Laptop Hewlett Packard nc8320

Our laptop is the central nervous system for our whole setup. It performs many tasks as we will detail below and can be seen most days on our stable table on our lap as we drive or around the dinner table recording / showing the days events. We use the laptop for so many tasks that we could not imagine doing a trip such as this without it. So what do we do with it?
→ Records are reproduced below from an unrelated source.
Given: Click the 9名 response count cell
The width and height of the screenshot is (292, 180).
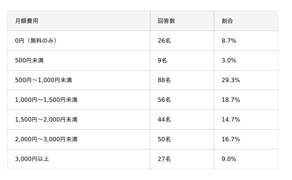Looking at the screenshot, I should [x=162, y=60].
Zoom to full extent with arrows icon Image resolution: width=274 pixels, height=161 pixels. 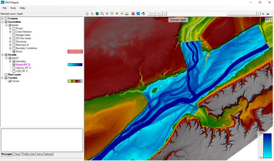[x=112, y=14]
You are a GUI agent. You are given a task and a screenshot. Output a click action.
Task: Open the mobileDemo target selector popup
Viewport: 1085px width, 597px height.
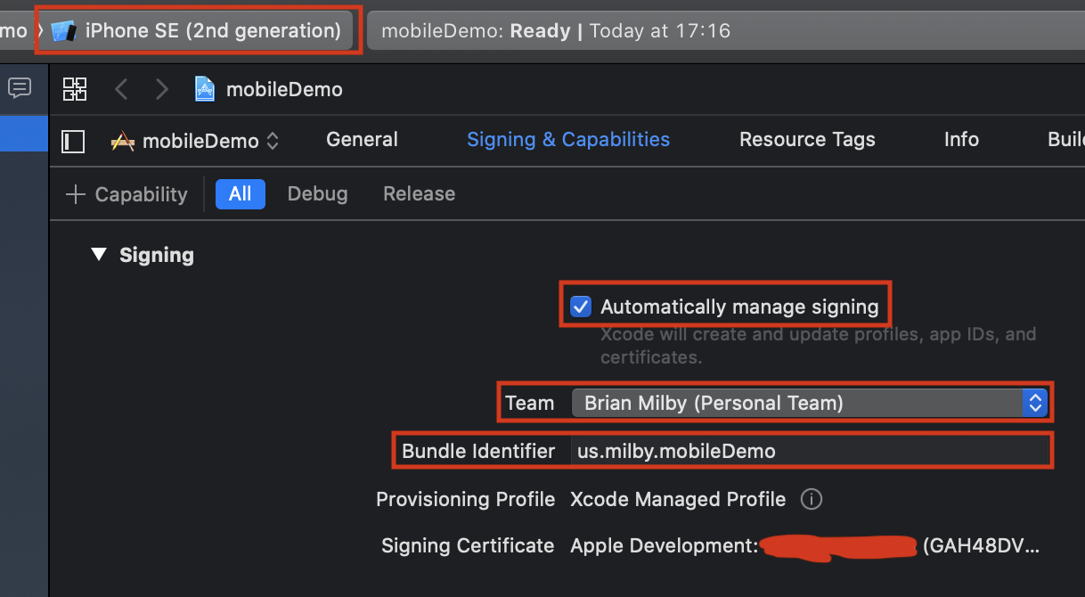(195, 141)
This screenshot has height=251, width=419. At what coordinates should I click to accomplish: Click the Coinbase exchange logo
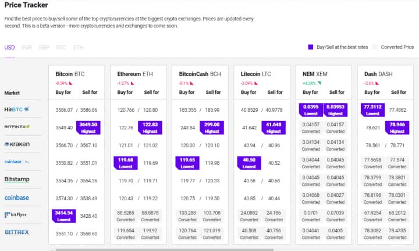pos(17,197)
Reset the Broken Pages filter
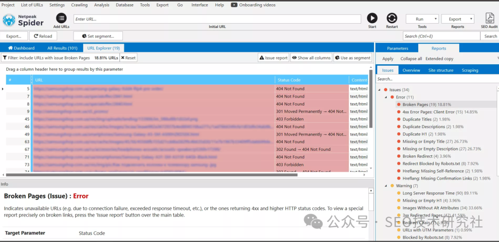This screenshot has height=242, width=499. (x=128, y=58)
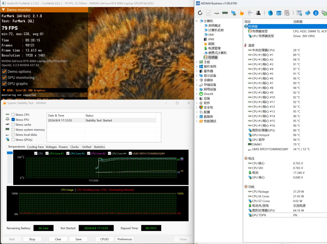Click the user silhouette toolbar icon
The image size is (327, 244).
258,13
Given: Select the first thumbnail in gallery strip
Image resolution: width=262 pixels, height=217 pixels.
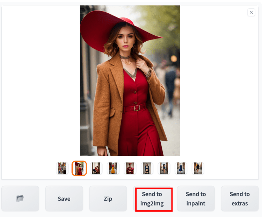Looking at the screenshot, I should (x=62, y=168).
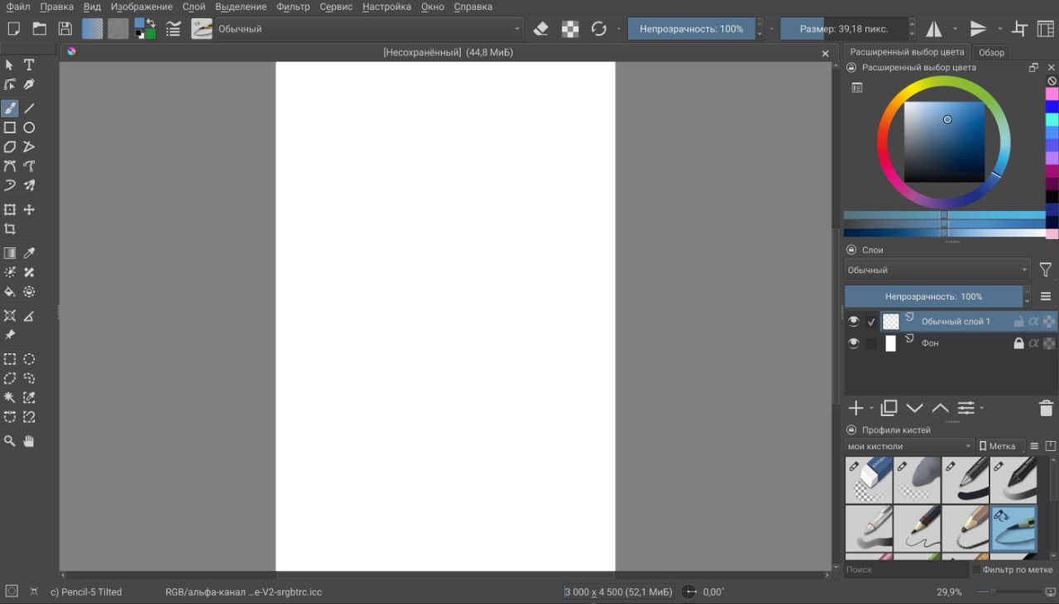Expand the мои кистюли brush tag dropdown
This screenshot has width=1059, height=604.
(x=909, y=446)
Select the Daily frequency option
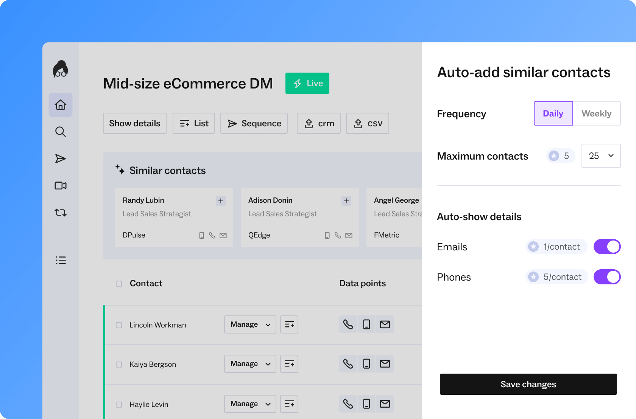 point(553,113)
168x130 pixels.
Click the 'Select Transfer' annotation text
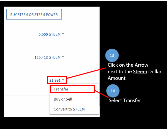[125, 101]
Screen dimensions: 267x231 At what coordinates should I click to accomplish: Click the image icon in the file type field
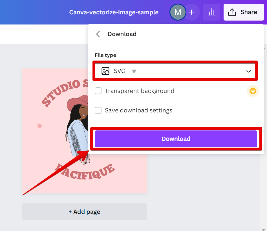coord(105,71)
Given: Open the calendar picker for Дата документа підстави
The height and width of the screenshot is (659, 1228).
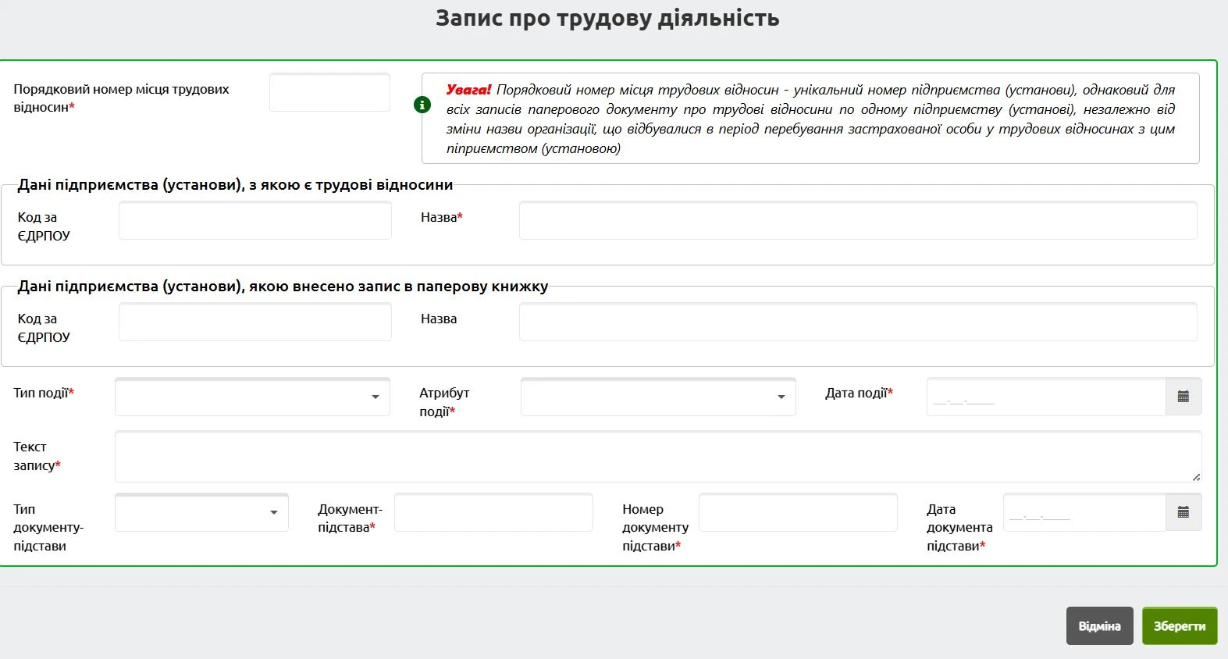Looking at the screenshot, I should [1183, 512].
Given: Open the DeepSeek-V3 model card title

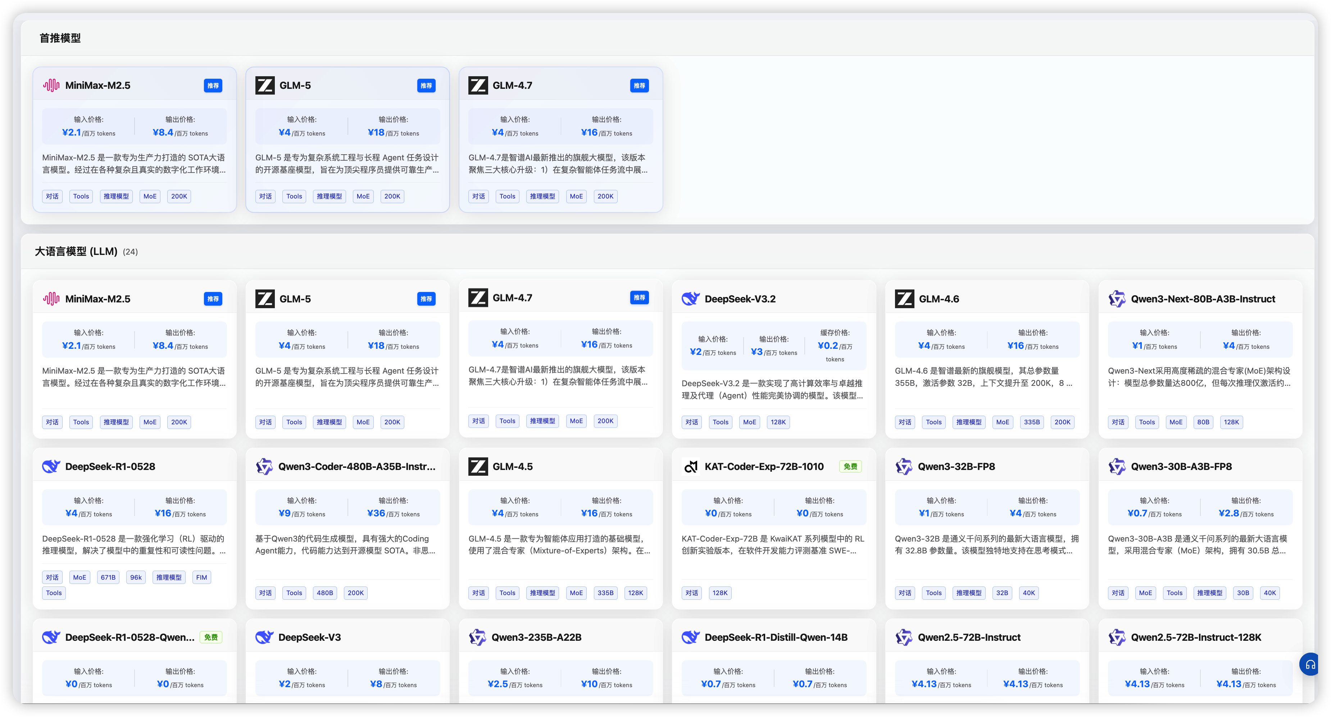Looking at the screenshot, I should [x=309, y=637].
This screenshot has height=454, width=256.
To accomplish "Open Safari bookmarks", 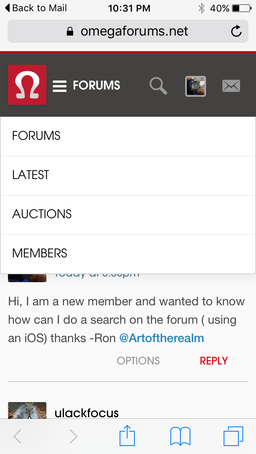I will click(180, 436).
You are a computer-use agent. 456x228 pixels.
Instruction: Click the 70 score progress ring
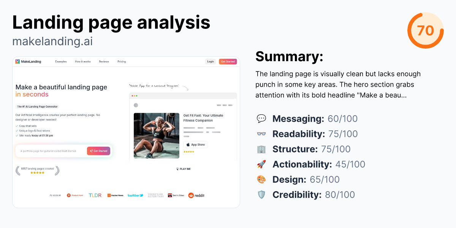click(426, 30)
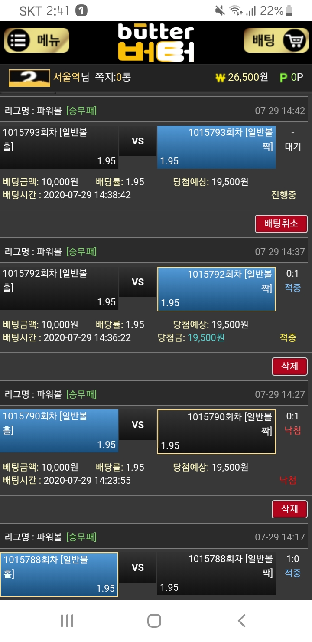Tap the 1015790회차 일반볼 홀 box
The width and height of the screenshot is (312, 642).
[x=59, y=431]
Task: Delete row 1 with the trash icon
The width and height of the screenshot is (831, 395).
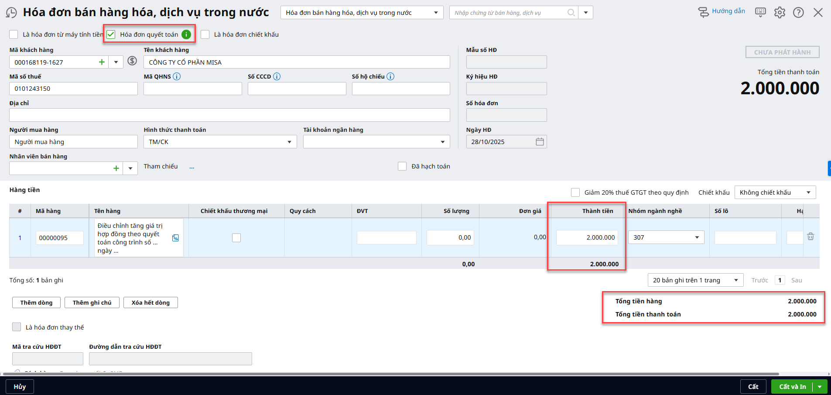Action: [810, 237]
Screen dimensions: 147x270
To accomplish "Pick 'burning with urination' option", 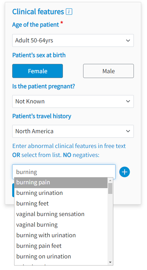I will [x=61, y=235].
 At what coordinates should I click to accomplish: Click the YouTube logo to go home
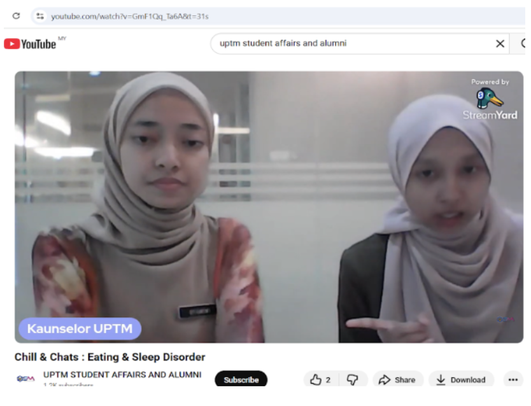[31, 44]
  1. A mapping assistant. The Garmin connects to our laptop via USB cable and gives us real time mapping ability using Oziexplorer software and Natmaps. Real time mapping (also called "moving map") ability is a good addition to our bag of tricks. To know where you are and how far you need to travel to get there is handy. We never have arguments over if we are heading the right direction! The track recording function allows us to re trace our steps to past sites we have visited or even share with other people. We still carry paper maps as these are still easier to look over and make decisions from; these also are backup in case of electronic failure.
  2. Photo storage assistant. Each day we down load our photos to our hard drive and view the efforts of our days labour. This gives us both immediate feedback on the quality of our work and if a particular style / setting works. The laptop allows us to burn copies of our photos for safe storage as well they can be sent to friends.
  3. ACDSee Version 7.0 software for transferring photos from storage cards to laptop. and for file organisation. Also allows us to fix contrasts and manipulate photographs to be used in our web page.
  4. Canon Stitch Software - this is used by Alison to produce her panoramas from individual photographs she takes.
  5. Outlook Email - to keep in contact with everyone and to let the people / family know what's happening
  6. Music Jukebox - much of our music is held on DVD and can be played through the laptop (Windows Media Player) or transferred to the IRiver
  7. Microsoft Front Page 2003 for producing our web page
  8. CuteFTP to transfer our web page to our URL for you to view
  9. Movie player - our laptop plays our DVDs for those nights where we just want to chill in front of the box
  10. Diary - Where we store important aspects of our trip in the written form.
  11. Research assistant - our laptop has 2 ways of connecting to the internet, a network card and a wireless connection. Some facilities like the Howard Springs Caravan Park offer free wireless internet to all their customers and other times some internet cafes allow direct network connections. The resources of the internet help us in many decisions on what to see and road conditions.
  12. Reference Library - we carry a lot of information like 4WD magazine articles on areas we wish to visit in PDF format for review on the track.

 

This is our little setup which we hope will give you ideas on how to build your setup for your adventure. Remember it is what suits your budget and skill base. There are many alternatives available, and the best ideas come from your research and talking with other travellers.